The meeting started with a session on Neurosurgery. The treatment of Normal Pressure Hydrocephalus is always controversial, but Richard Edwards, from Bristol, gave some very compelling reasons why we should at least consider it. Caroline Hayhurst from Cardiff described the recent change in management of low grade gliomas, with the evidence that early aggressive treatment results in better long term outcomes than the traditional watch and wait. The session was rounded off by William Taylor from Glasgow, who told us when he would operate on himself.
The Holmes lecture from Prof Anthony Lang (Toronto, Canada), talked of his work on Corticobasal Syndrome, updating us on the underlying pathology, diagnosis and the hope for future treatments.
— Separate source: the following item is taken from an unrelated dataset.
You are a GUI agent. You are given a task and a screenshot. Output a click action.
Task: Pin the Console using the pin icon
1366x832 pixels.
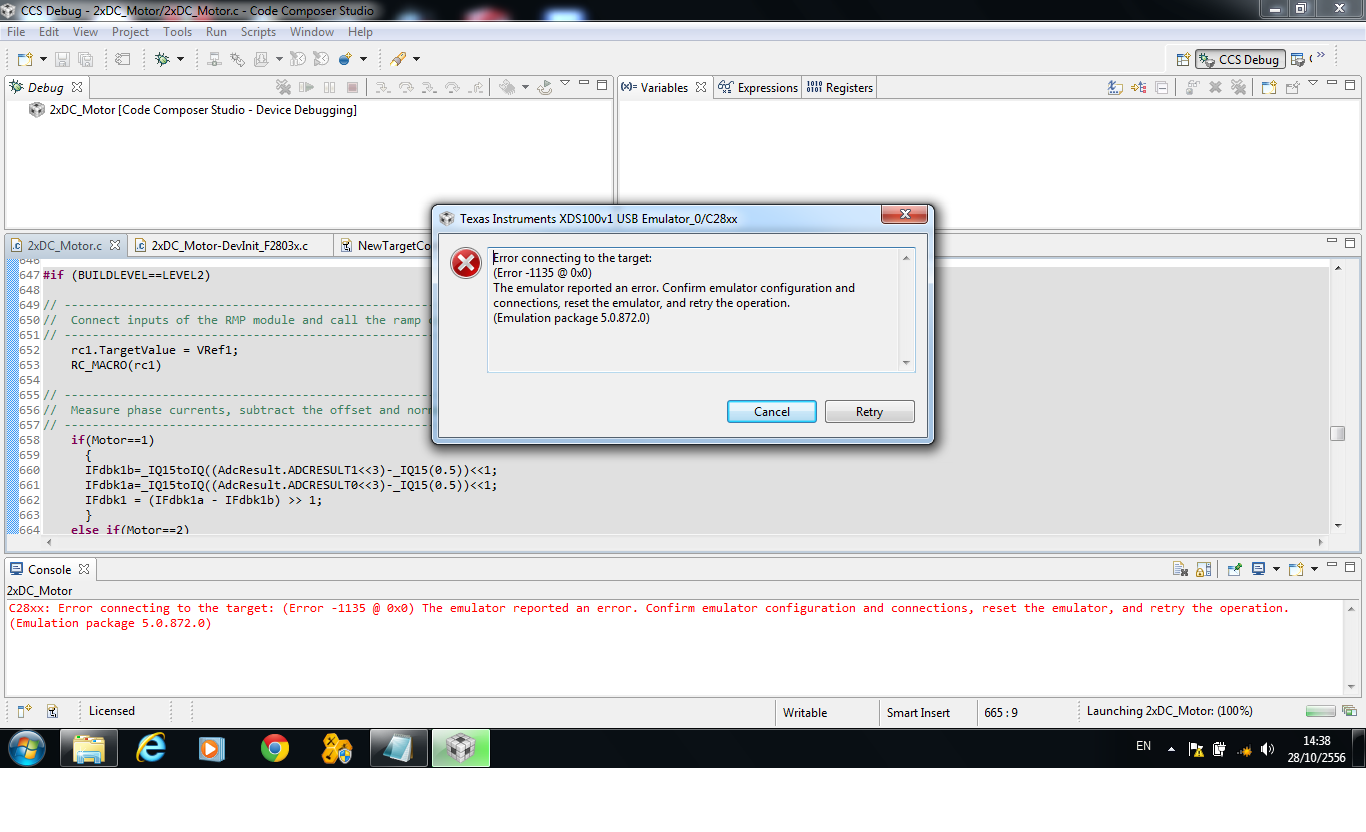1234,568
The ABN lecture took us through neurological infectious diseases, the challenges of Global health and the bureaucracy of research. Jeremy Farrar described his career, starting with Neurology, moving onto running an infectious disease unit in Vietnam for 18 years, before returning to the UK to take the helm of the Wellcome trust. He described how it could take 611 days to go from initially having a research question to enrolling your first patient in a clinical trial – a time scale that is too long to tackle modern day emerging health problems such as the Ebola epidemic.
The day was rounded off with parallel sessions. The advent of commissioning and the challenges and potential rewards this may bring were explored in an important managerial session.
The second day kicked off with an early start with several special interest groups holding parallel breakfast meetings.
The main sessions started with a review of ion channels, from a reminder of their structure and function from Dimitri Kullman, the psychiatric consequences of their disfunction from Belinda Lennox and neuromuscular channelopathies with Nicholas Davies.
The ABN medallist this year was Andrew Lees, with a citation from William Gibb. Prof Lees described his extensive career in movement disorders.
The day was finished off with the annual general meeting and more special interest groups. An excellent opportunity to either catch up with friends and colleagues who share your interest; or delve into an area of neurology that you have less experience with. I attended the Infectious Diseases special interest group and learned a great deal in excellent, interactive case discussions.
The final day saw the ever-popular case presentation competition, sponsored by ACNR. The standards were exceptionally high, with the prize going to Dr Alexander Rossor from London with his description of a case of Brown Violetta Van Laera syndrome – self treated with mushy peas! Look out for this case report in a future issue of ACNR.
The morning was rounded off with a teaching session in the Psychiatric borderlands of neurology, including the acutely agitated patient, Autism spectrum disorder and Psychosis.
The final sessions of the day were new themes for the ABN. Nicholas Fox and Robert Hadden told us how they would approach the patient with cognitive impairment and generalised sensorimotor neuropathy. Very didactic sessions, but always good to see how the experts do it. Just to prove that neurologists no longer rely solely on steroids the afternoon was concluded with a roundup of the treatments for MS (Neil Scolding), CIDP (Michael Lunn) and Myasthenia (Jon Sussman).
The meeting was brought to a close with the awarding of prizes: best platform presentation went to Dr Joseph Masters, best Audit to Dr Amy Edwards, case presentation competition to Dr Alexander Rossor and best poster to Dr Salwa Kamourieh.
All in all an excellent meeting in a wonderful setting.